# Reports: 21,560,354
Data Range: 2004q1 - 2024q2
AERSMine


AERSMine:

analyze differential clinical outcomes across
the spectrum of human diseases and drugs



AERSMine is a multi-cohort analyzing application designed to mine data across millions of patient reports (currently 21,560,354) from the FDA’s Adverse Event Reporting System.

Perform focused {patients X meds} group comparisons, high dimensional subset–based correlation analyses, view differential reporting patterns to identify high-risk demographics subgroups, and unravel latent relationships within large clinical effects data. Gather new insights on inter-correlated adverse events and population subgroups, recognize potential safety signals and generate testable hypotheses based on risk-altering interactions. Our long-term hypothesis is that by correlation of adverse reactions with known drug-phenotype-gene relationships, we will improve our ability to modify therapeutic strategies and improve therapeutic efficacy.

Citation: Sarangdhar, M. et al. Nat. Biotechnol. 34, 697–700 (2016).

Explore

Discover novel patterns across multiple population subgroups, generate analyzable data matrices, identify unexpectedly high-risk subgroups, mechanistically linked ADRs, visualize and export analyses.

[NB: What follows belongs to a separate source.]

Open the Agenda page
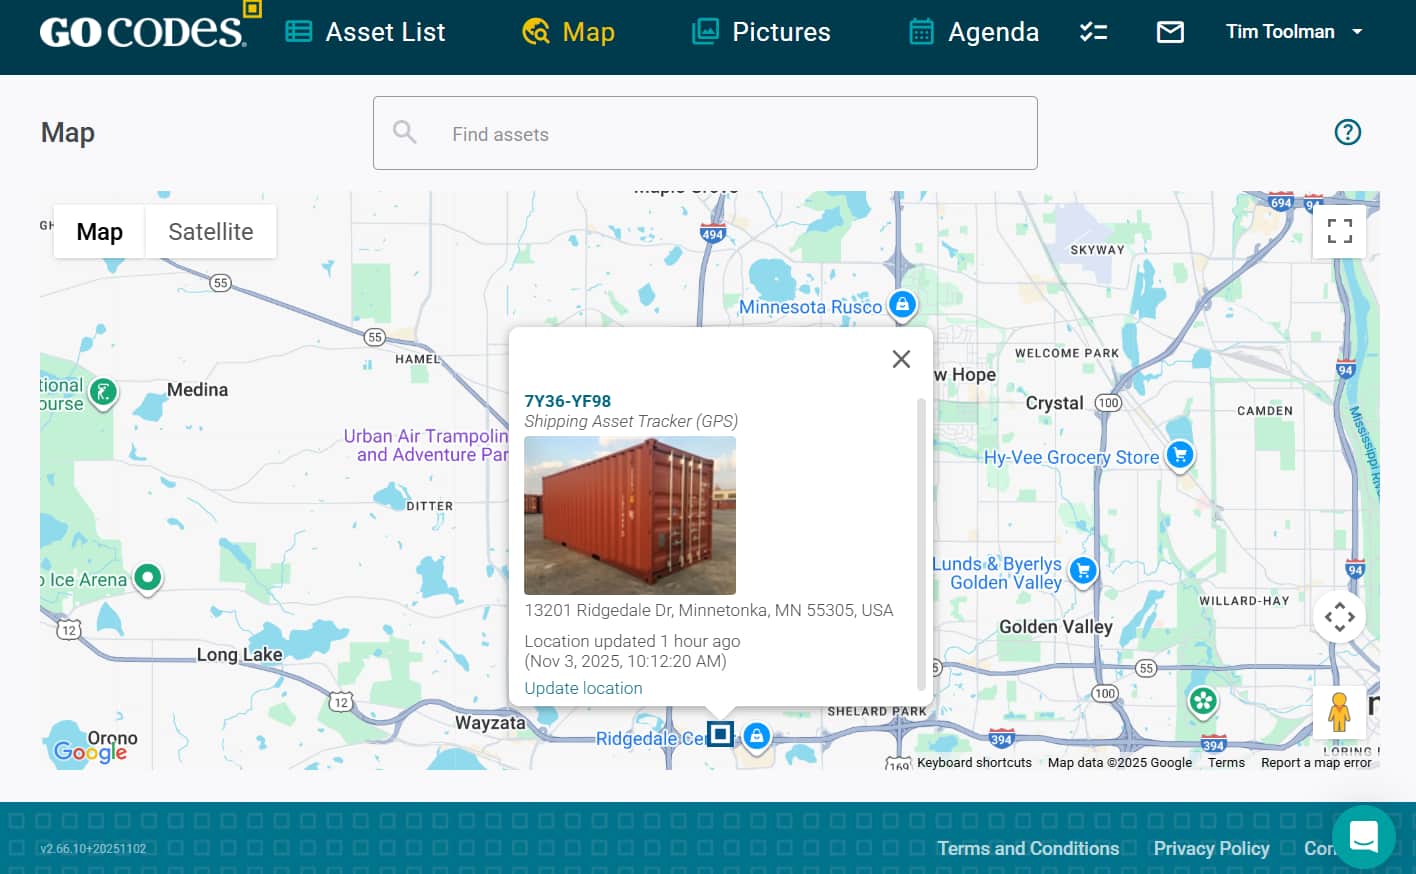This screenshot has width=1416, height=874. [x=973, y=32]
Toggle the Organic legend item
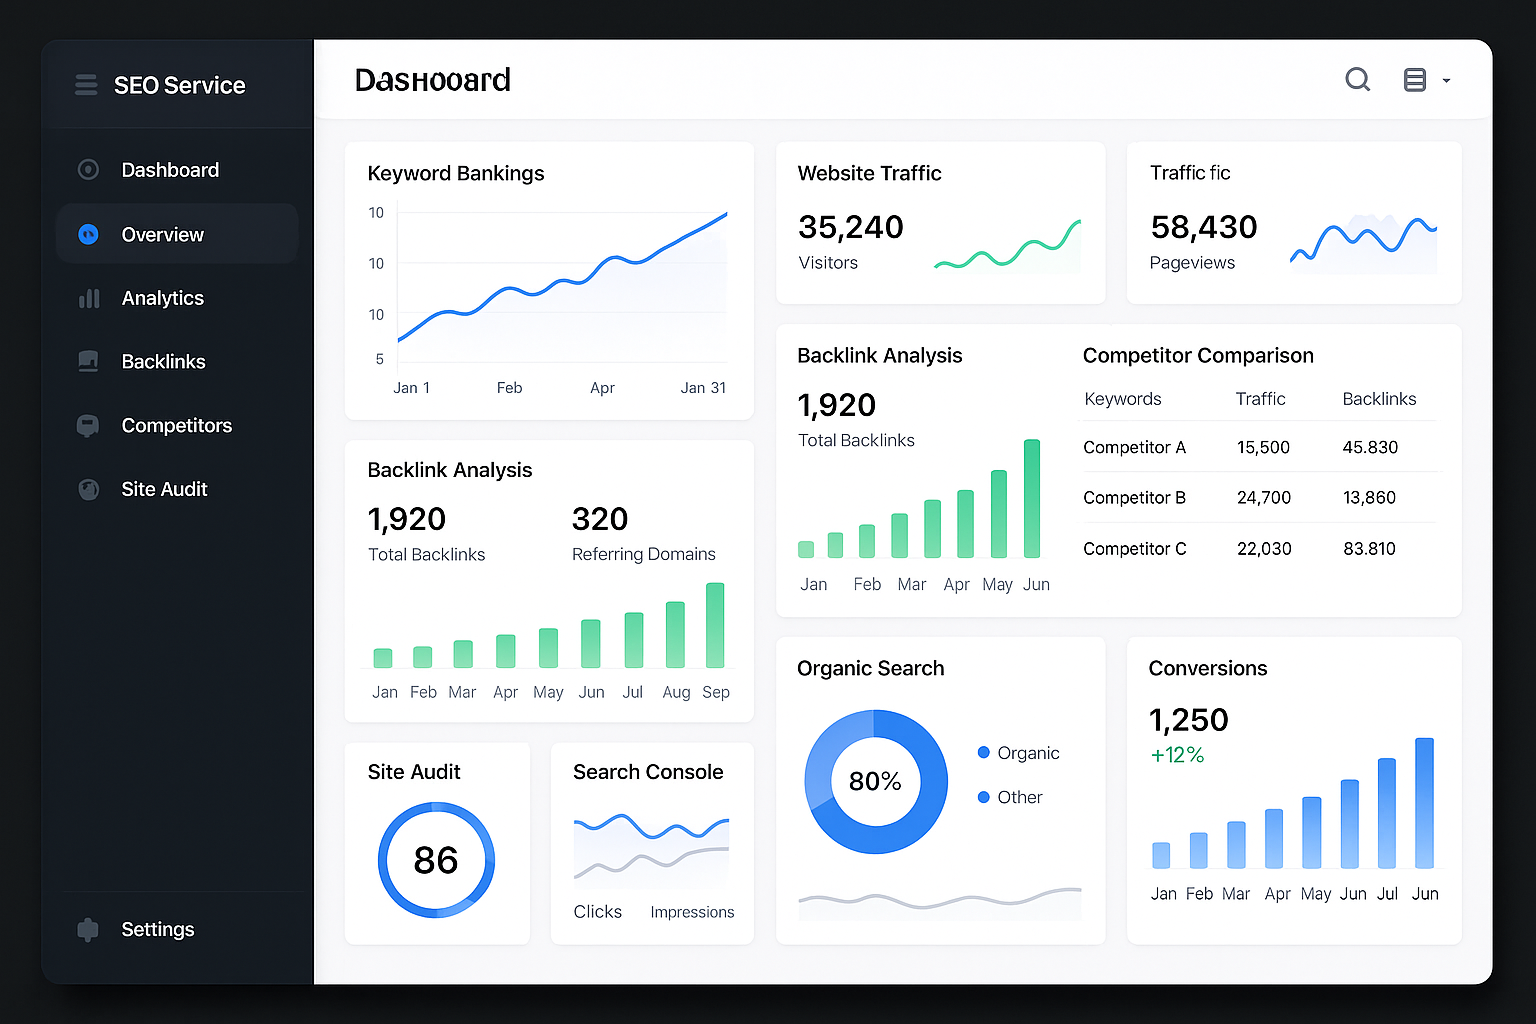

AERSMine:A novel framework for FAERS data mining

AERSMine is a multi-cohort analyzing application designed to mine data from the Food and Drug Administration (FDA) Adverse Event Reporting System (FAERS, legacy AERS, LAERS). AERSMine allows comparative analysis of differential clinical outcomes and adverse events (reactions) in response to approved and/or investigational drugs (therapeutics). Differential adverse event (ADR) risk profiles can be identified via well-established disproportionality analysis methods used in pharmacovigilance including relative risk (RR), and safety signal detection methods, such as Information Component (IC) and drug-drug-interaction (DDI) metric Omega. In addition, AERSMine can facilitate pharmacology-based novel discoveries via identification of drug repositioning (repurposing) candidates to improve treatment strategies. With AERSMine researchers can gather new insights on inter-correlated ADRs and population subgroups, recognize potential safety signals and generate testable hypotheses based on risk-altering interactions. AERSMine uses the Anatomical Therapeutic Chemical Classification System (ATC-KEGG) and MedDRA, Medical Dictionary for Regulatory Activities (MedDRA) ontologies for drugs, clinical indications and ADR aggregation respectively. AERSMine was recently published in Nature Biotechnology (NatBiol, Natbio, NBT).